Effect of dry storage and sand burial on germination. Seeds slightly germinated after dry storage and sand burial treatments (Fig. 4). The treatments, however, neither significantly increased seed germination percentage (Fig. 4) nor broke seed dormancy.

Fig. 4. Effect of temperature and storage treatment on germination of seeds of Corispermum lehmannianum. Error bars are ± S.E.
Fig. 4. Efecto de la temperature y tratamiento de almacenaje en la germinación de semillas de Corispermum lehmannianum. Las barras verticales son ± 1 E.E.
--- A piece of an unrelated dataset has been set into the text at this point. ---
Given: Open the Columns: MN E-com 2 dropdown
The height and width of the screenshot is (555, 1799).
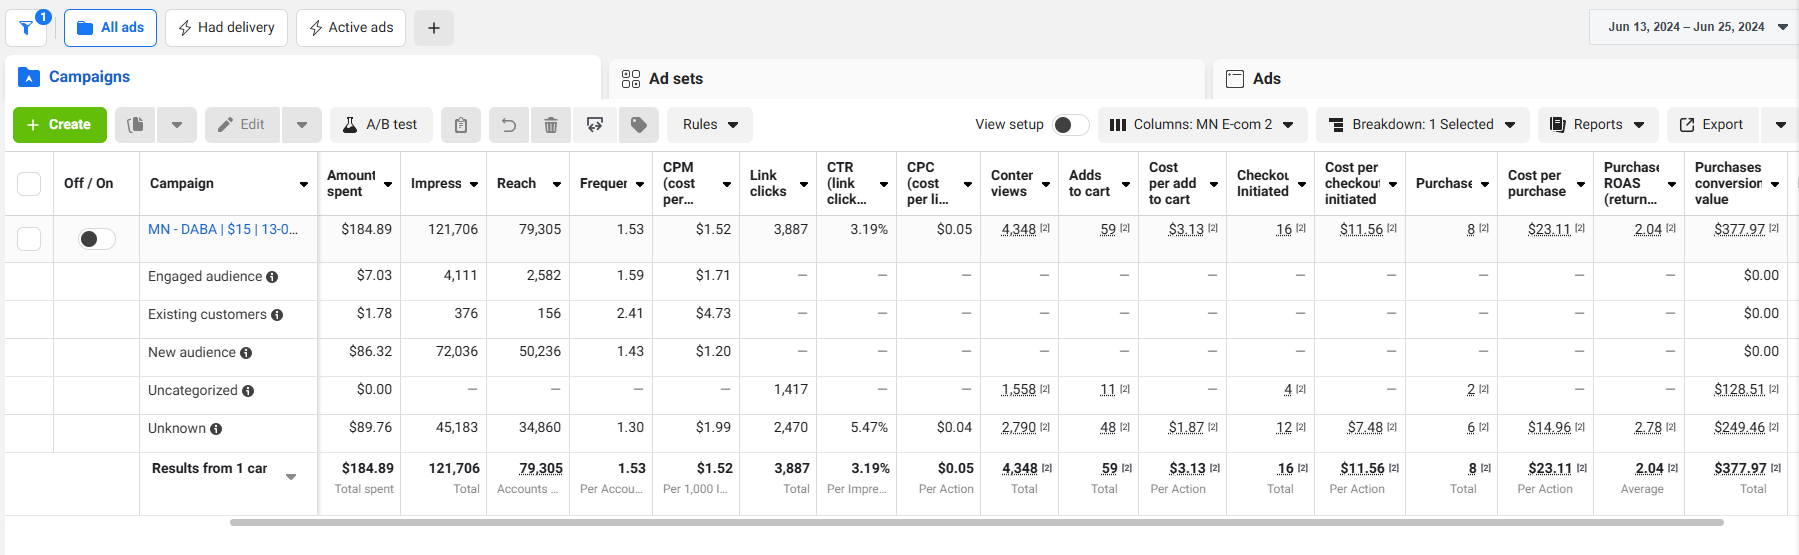Looking at the screenshot, I should click(1202, 125).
In the dormancy classification system designed by Baskin and Baskin (1998, 2004), seeds with physiological dormancy (PD), morphological dormancy (MD) and morphophysiological dormancy (MPD) have a seed coat permeable to water. According to our observation, C. lehmannianum seeds had fully developed embryos and a water-permeable coat. However, percentage germination of fresh seeds was significantly low suggesting that the seeds had PD. According to Baskin and Baskin's classifcation regarding dormancy (1998, 2004), PD is divided into three levels: deep, intermediate and non-deep. Our experiments showed that 12 weeks of cold stratification could break dormancy of C. lehmannianum seeds. Further, GA3 promoted germination in light, and excised embryos produced normal seedlings. Based on these characteristics, it can be concluded that C. lehmannianum seeds have non-deep PD. Most species with non-deep PD have either Type 1 or Type 2 seeds (Baskin & Baskin, 2004). Results of this study showed that after different duration of cold stratification, germination of seeds increased from high to low temperature regimes, inferring that seed dormancy of C. lehmannianum can be classified as Type 2, non-deep PD.
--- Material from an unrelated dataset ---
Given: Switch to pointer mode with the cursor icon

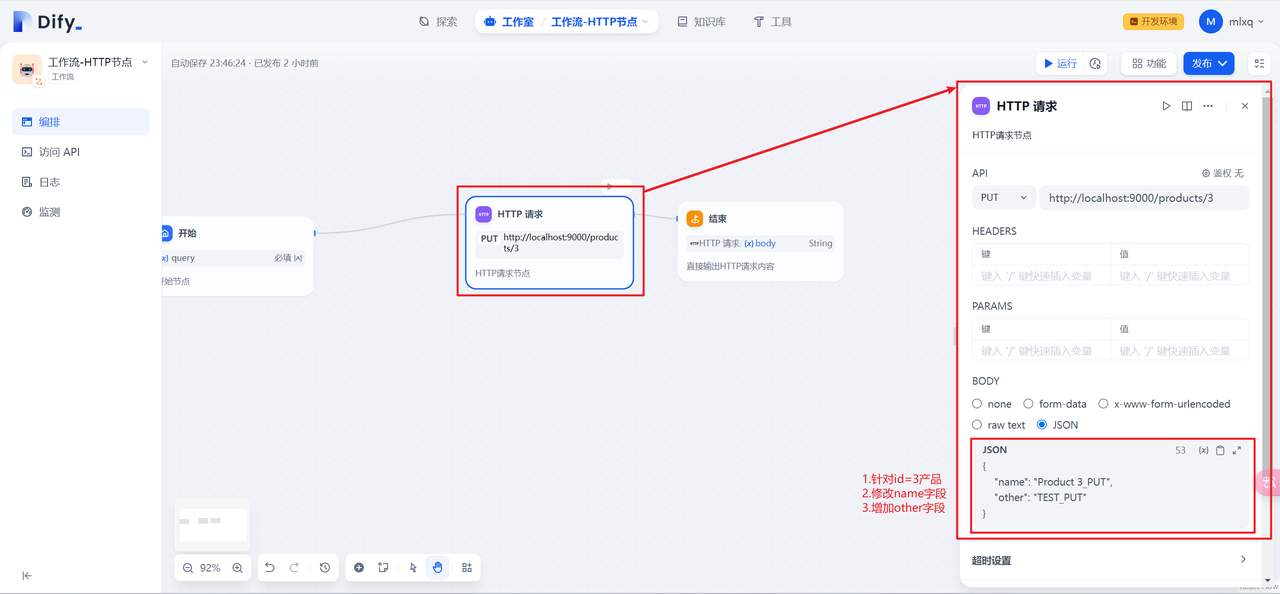Looking at the screenshot, I should 412,567.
Annuals species in Gurbantunggut desert, such as Ceratocarpus arenarius, Bassia dasyphylla and Cousinia affinis (Liu et al., 2013) adapt to a seasonal arid habitat through the seeds entering physiological dormancy. These authors stated that
seeds may require a particular temperature after ripening. This phenomenon can regulate the annual germination of seeds of these species in the field (Probert, 2000). Dry storage had limited effect on the germination of C. lehmannianum seeds, demonstrating that the seeds of this species do not ripen further during dry storage. The observation also shows cases where species with physiological dormancy have mechanisms that ensure seeds from individual plants to germinate at different time periods, often over several years (Tieu et al., 2001; Schütz et al., 2002). Also, the dry, summer season is likely to be a predominant period for releasing seed dormancy in these species (Commander et al., 2009). This bet-hedging strategy is an adaptation to the unpredictable environmental conditions in the desert (Venable & Lawlor, 1980; Venable, 1985; Philippi & Seger, 1989).
Seeds buried in sand controlled the dynamics of dormant seed states, which occur in a continuous fashion (i.e., dormancy continuum/dormancy cycle) (Baskin & Baskin, 1998). Germination of C. lehmannianum seeds was not affected by the burial treatment, so perhaps these seeds do not have the capacity to respond to such treatment. This finding showed that burial treatments were unsuitable for seedling establishment and survival. The possible explanation might be that seeds absent of germination after treatments may require a longer period of cold and moist conditions for breaking dormancy. This might occur under natural conditions in the spring, and it may be mimicked in the lab by cold stratification under moist conditions and low temperature (Baskin& Baskin, 1998). However, most seeds were dormant and formed a persistent seed bank which plays a major role in the regeneration of this mature vegetation.


The work was financially supported by the National Natural Science Foundation (31570529) of P. R. China, the West Light Foundation of The Chinese Academy of Sciences (XBBS201303, XBBS201202) and Main Direction Program of Knowledge Innovation of Chinese Academy of Sciences (KZCX2-EW-B-9).